= Beginning of Section =

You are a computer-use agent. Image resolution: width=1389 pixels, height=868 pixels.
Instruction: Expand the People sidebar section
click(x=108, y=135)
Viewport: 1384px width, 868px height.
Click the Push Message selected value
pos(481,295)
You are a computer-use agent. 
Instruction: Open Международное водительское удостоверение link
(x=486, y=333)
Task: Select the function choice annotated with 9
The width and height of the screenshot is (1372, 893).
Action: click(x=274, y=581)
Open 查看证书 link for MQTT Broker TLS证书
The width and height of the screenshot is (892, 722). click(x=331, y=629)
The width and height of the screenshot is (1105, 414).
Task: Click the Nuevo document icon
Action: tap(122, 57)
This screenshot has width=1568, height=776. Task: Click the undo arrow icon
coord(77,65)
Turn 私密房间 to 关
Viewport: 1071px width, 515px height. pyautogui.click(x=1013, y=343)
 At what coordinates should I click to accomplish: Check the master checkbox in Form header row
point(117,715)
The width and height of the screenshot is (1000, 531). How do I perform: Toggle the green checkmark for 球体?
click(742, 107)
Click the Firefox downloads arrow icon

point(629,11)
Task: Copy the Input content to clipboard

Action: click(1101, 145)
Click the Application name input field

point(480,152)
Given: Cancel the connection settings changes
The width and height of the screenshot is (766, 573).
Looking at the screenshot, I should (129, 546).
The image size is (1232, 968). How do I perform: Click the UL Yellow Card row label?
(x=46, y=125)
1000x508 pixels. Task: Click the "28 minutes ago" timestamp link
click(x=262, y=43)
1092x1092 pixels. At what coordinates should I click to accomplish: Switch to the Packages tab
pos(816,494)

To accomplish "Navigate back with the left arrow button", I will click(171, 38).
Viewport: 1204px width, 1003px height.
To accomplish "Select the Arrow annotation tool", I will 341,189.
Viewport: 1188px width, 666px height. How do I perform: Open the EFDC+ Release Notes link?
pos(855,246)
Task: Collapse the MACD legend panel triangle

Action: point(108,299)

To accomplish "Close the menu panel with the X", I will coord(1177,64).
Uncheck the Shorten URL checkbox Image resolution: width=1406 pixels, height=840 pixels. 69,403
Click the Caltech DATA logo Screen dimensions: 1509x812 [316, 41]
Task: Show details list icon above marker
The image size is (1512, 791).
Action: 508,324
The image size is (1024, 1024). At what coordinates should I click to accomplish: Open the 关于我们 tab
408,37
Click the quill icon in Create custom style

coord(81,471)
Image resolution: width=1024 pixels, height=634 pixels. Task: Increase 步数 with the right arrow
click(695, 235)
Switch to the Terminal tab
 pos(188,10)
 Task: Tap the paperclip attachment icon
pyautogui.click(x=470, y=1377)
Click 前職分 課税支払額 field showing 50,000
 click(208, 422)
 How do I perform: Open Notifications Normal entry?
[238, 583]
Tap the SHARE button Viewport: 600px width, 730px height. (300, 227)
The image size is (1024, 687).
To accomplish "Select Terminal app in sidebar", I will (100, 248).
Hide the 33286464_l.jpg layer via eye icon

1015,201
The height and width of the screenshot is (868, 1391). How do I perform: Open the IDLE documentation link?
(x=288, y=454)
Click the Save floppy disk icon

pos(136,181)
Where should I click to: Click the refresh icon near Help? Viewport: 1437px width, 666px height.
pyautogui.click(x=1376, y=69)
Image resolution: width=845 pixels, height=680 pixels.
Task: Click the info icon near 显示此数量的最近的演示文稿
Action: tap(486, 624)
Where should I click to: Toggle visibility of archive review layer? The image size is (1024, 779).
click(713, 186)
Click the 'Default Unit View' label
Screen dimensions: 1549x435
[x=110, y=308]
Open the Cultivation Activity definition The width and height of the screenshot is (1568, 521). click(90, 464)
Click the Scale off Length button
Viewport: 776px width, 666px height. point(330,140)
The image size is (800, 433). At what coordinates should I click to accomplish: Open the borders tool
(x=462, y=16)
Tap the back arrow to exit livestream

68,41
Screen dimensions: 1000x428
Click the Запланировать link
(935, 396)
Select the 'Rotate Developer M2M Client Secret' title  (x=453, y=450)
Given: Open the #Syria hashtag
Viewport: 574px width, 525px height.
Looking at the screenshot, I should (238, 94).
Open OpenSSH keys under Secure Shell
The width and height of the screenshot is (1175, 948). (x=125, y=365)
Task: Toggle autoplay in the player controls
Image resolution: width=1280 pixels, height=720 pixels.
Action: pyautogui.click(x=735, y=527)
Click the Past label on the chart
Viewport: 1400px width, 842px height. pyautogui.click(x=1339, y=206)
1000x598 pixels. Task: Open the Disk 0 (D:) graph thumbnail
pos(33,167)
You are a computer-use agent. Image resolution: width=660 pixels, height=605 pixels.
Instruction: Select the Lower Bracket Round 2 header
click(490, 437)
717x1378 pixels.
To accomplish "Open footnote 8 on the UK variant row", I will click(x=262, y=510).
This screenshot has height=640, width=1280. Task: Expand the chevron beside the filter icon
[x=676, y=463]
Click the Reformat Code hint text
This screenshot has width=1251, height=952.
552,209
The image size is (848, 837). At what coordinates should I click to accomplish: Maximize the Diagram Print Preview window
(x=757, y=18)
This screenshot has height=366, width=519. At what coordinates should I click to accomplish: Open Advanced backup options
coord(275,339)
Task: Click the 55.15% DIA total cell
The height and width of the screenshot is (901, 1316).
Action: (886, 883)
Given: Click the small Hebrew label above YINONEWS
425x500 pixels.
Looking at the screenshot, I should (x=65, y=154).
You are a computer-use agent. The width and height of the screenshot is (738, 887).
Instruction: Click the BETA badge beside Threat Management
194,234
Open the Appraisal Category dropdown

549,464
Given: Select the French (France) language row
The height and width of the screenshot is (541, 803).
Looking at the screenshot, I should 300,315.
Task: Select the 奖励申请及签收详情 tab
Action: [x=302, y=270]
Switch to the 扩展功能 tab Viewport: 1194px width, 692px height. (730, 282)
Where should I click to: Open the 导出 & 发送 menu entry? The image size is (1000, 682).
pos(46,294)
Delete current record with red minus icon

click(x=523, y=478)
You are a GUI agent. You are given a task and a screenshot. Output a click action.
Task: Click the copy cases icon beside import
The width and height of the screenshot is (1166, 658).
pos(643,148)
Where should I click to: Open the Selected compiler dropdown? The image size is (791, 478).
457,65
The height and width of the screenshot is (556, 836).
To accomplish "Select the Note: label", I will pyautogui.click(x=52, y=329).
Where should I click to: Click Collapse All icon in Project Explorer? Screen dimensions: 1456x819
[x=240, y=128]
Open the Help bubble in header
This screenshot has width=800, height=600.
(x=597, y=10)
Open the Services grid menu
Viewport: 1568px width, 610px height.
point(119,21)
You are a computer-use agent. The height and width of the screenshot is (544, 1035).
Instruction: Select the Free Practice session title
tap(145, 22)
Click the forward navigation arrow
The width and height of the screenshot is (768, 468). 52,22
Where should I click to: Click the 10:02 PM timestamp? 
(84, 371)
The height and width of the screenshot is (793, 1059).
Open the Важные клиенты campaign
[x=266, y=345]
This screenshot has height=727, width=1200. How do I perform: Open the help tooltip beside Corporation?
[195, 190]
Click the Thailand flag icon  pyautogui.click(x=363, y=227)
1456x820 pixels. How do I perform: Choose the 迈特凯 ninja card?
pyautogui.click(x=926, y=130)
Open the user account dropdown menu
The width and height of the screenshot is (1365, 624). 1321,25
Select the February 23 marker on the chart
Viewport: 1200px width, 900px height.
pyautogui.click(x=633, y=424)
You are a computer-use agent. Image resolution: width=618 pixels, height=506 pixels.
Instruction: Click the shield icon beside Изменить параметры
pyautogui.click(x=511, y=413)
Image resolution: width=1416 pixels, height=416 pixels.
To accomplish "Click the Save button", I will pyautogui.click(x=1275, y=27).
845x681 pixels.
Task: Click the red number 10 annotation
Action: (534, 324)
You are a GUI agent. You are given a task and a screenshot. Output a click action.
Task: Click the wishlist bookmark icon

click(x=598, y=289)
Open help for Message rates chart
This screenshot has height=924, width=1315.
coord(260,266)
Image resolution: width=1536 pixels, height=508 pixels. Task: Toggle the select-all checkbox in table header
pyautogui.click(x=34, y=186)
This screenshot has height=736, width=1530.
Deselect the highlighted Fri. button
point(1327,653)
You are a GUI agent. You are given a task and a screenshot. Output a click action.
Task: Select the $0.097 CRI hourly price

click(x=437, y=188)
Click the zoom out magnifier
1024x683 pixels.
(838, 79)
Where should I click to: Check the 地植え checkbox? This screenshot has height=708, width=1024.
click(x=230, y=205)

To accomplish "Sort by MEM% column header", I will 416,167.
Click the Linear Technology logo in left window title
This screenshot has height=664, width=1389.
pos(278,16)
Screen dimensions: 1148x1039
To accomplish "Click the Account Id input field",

= End of Section =

▶ Task prompt
Reproduce word for word the material above, starting with the line that has "The image size is (1512, 791)." and stopping after the line that has "Open the Cultivation".

▶ Answer for the task
The image size is (1512, 791).
Action: 508,324
The image size is (1024, 1024). At what coordinates should I click to accomplish: Open the 关于我们 tab
408,37
Click the quill icon in Create custom style

coord(81,471)
Image resolution: width=1024 pixels, height=634 pixels. Task: Increase 步数 with the right arrow
click(695, 235)
Switch to the Terminal tab
 pos(188,10)
 Task: Tap the paperclip attachment icon
pyautogui.click(x=470, y=1377)
Click 前職分 課税支払額 field showing 50,000
 click(208, 422)
 How do I perform: Open Notifications Normal entry?
[238, 583]
Tap the SHARE button Viewport: 600px width, 730px height. (300, 227)
The image size is (1024, 687).
To accomplish "Select Terminal app in sidebar", I will (100, 248).
Hide the 33286464_l.jpg layer via eye icon

1015,201
The height and width of the screenshot is (868, 1391). How do I perform: Open the IDLE documentation link?
(x=288, y=454)
Click the Save floppy disk icon

pos(136,181)
Where should I click to: Click the refresh icon near Help? Viewport: 1437px width, 666px height.
pyautogui.click(x=1376, y=69)
Image resolution: width=845 pixels, height=680 pixels.
Task: Click the info icon near 显示此数量的最近的演示文稿
Action: tap(486, 624)
Where should I click to: Toggle visibility of archive review layer? The image size is (1024, 779).
click(713, 186)
Click the 'Default Unit View' label
Screen dimensions: 1549x435
[x=110, y=308]
Open the Cultivation Activity definition The width and height of the screenshot is (1568, 521). click(90, 464)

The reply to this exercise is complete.